Sneyd had succeeded his father as a vintner specializing in clarets, and in 1829 Robert Peel, the home secretary, wrote that ‘his house in the wine trade was the first in Dublin when I was in Ireland [in the 1810s] and ... I continued to have my wine from Mr. Sneyd after I left’.
Sneyd divided against censuring ministers’ conduct towards Queen Caroline, 6 Feb., and with them against repeal of the additional malt duty, 3 Apr., disqualifying civil officers of the ordnance from voting in parliamentary elections, 12 Apr., and Russell’s reform motion, 9 May 1821. He voted against inquiries into Irish tithes, 19 June, and the lord advocate’s treatment of the press in Scotland, 25 June 1822, but for one into the legal proceedings against the Dublin Orange rioters, 22 Apr. 1823. He was listed in the ministerial majority against repeal of the Foreign Enlistment Act, 16 Apr. 1823, but was an absentee the following year. In June 1824 he admitted to Peel that ‘I have been a truant this session, and have not laid eyes on St. Stephen’s’, to which he received the uncharacteristically warm reply: ‘I shall be most happy to see you again, and quite as much from the satisfaction it will give me to shake by the hand an old friend, as from the additional vote which your presence will ensure’.
By May 1824 it had become known that Sneyd’s unopposed return in 1820 had been on the understanding that he would make way for, and give his support to, an advanced Whig at the following election. This angered the Orangeman Lord Farnham, whose nephew Henry Maxwell occupied the other seat, as it threatened to open the county to an emancipationist.
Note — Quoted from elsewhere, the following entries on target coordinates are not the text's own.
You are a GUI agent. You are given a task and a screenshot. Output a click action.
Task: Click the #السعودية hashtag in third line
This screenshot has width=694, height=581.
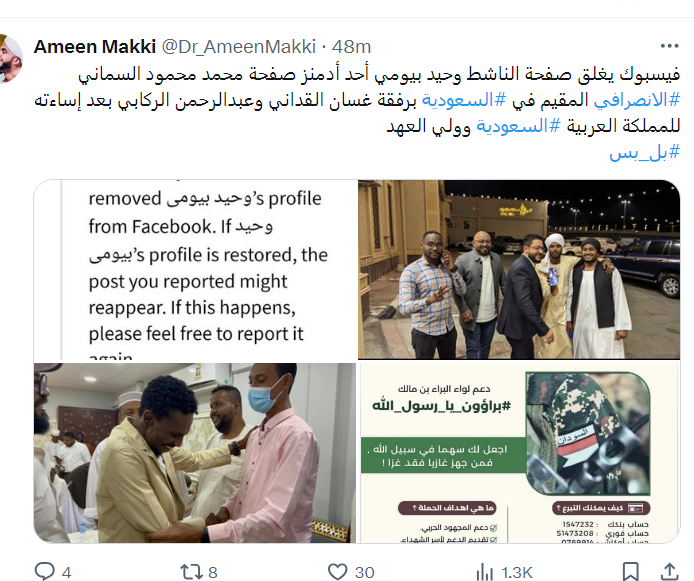518,127
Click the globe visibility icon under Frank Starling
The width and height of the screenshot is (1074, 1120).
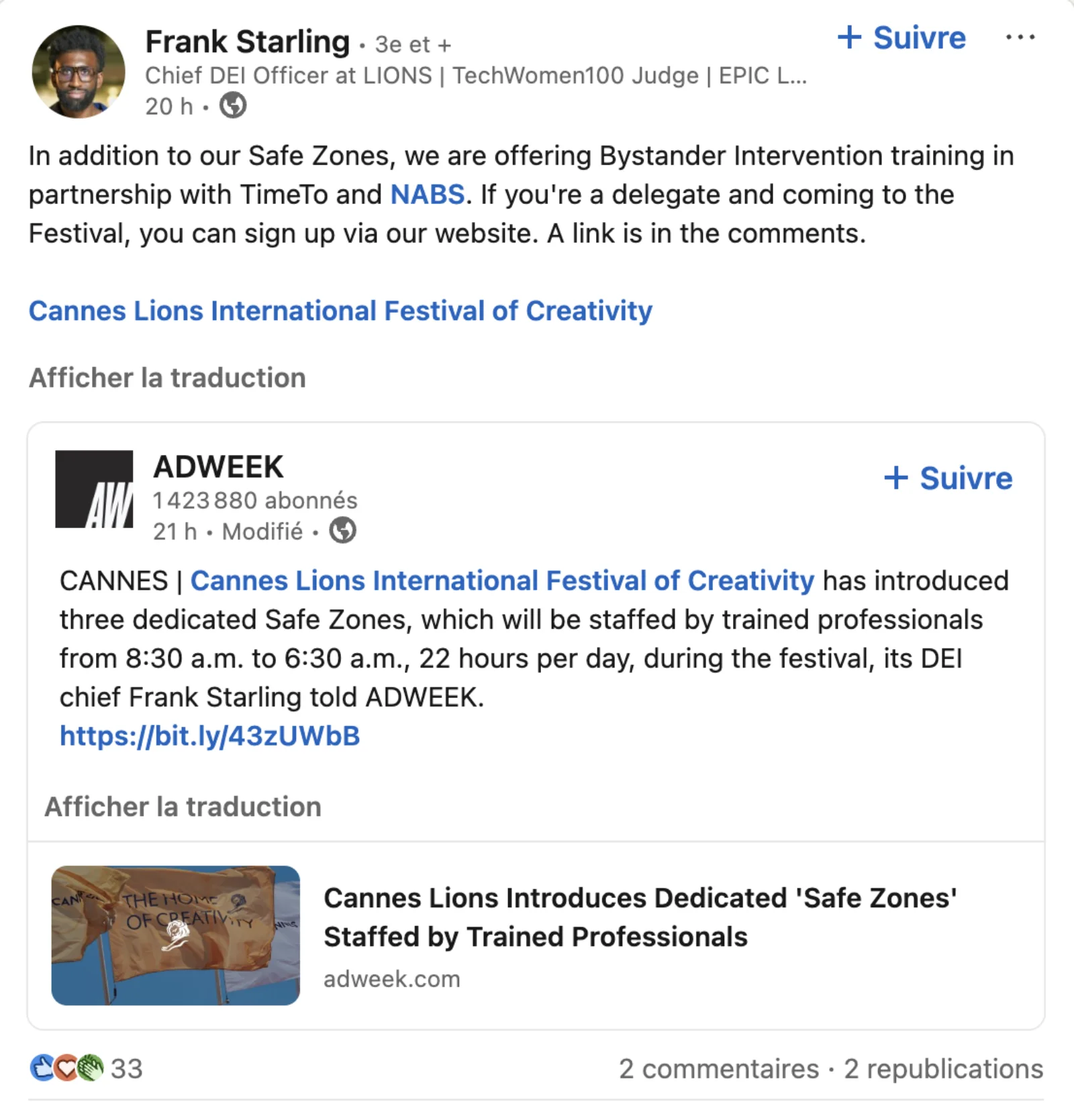tap(233, 106)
The senior partner in the firm of Sneyd, French and Barton, he was returning from the Bank of Ireland to his premises in Upper Sackville Street on 29 July 1833, when he was knocked to the ground by the force of a gunshot, which grazed his temple. His assailant, one John Mason, was described as having ‘gazed on his victim for a few seconds and then, placing the pistol, which was four-barrelled, close to his forehead, he discharged the contents of one of the barrels into the head of Mr. Sneyd’. He apparently shouted ‘Oh! I have done for you’, as he ran off. Sneyd died speechless, after two days of excruciating agony, on the 31st. Mason, who was found to be deranged, could give no account of his actions save to insist that he had an unspecified grudge against the three partners, the death of any of whom would have pleased him equally well. Sneyd’s estate was presumably divided among his relations, who attended his funeral on 5 Aug. 1833 in St. Mary’s, Dublin, where it was intended to raise a monument in his memory.